◆ Job ◆
Update the listing lines between the one holding "This screenshot has height=589, width=610." and the one holding "Action: pyautogui.click(x=103, y=285)", inclusive, by swapping "Attendance" for "Holiday" and changing nothing else. Give back only those lines, without the picture.

◆ Data shown ◆
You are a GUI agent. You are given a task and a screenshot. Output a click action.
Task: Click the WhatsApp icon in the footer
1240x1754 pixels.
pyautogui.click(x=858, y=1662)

--

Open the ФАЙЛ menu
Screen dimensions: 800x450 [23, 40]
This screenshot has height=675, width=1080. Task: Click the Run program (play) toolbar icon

* * *

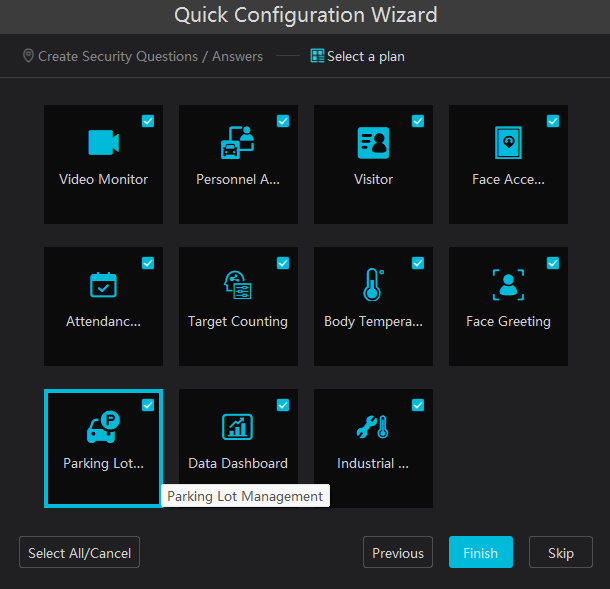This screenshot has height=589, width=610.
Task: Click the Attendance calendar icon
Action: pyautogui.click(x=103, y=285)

◆ Exercise answer ◆
This screenshot has height=589, width=610.
Task: Click the Holiday calendar icon
Action: pyautogui.click(x=103, y=285)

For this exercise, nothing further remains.